That odd encounter July 18, 1982

 

She showed up at the strip club tonight, more than a bit of a surprise, as starkly attractive as any of the girls on the stage, yet carrying the baggage of her home down the street, as if I assumed she did associate with such people, especially after her how involved her ex-husband became, calling himself a dancer’s agent, when he really served as their pimp. Seeing her here made me wonder, had he pimped her, too? Had we all been wrong all along about her, and this only increased my interest, as I’ve been haunting these streets like a dog in heat.

I live multiple lives, the supposedly straight-laced slightly older student up at college by day while at night I roam the streets and strip clubs.

So, perhaps she does, too.

Earlier today, I hung out with one of the girls at the campus newspaper, someone whom I’ve been involved with, but far short of anything approaching love. With her, we can talk reason, far from the illogic of this world of drugs, alcohol, sex and perversion.

Seeing this woman here in this bar confuses me since she, the daughter of my former landlord, always exuded a certain sense of innocence, although I admit I lusted after her when she was still married, one of many other men who would have taken up with her had she been available at the time.

And now, as if a gift from God, she dropped into my perverted world where I can get at her, she exploring her own lusts, and instead of swooping down at her, I suddenly feel protective, wishing I could replace her husband.

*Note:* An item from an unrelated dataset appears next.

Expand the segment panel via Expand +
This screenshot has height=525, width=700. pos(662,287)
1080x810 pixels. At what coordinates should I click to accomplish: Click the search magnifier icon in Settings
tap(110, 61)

I did nothing, and after gobbling down a few drinks and overtipping a not very talented stripper, I went home, only to find her knocking at my door just as I began to drift off to sleep, she, vulnerable and needy, looking at me for something far less than salvation, just a night of company.

“Can I stay here tonight?” she asked. “I don’t want to have to drive all the way home.”

I had imbibed too many drinks to pretend morality, feeling all the old feelings from back when she was not available, so lonely by bones ached, and of course, I said “Yes”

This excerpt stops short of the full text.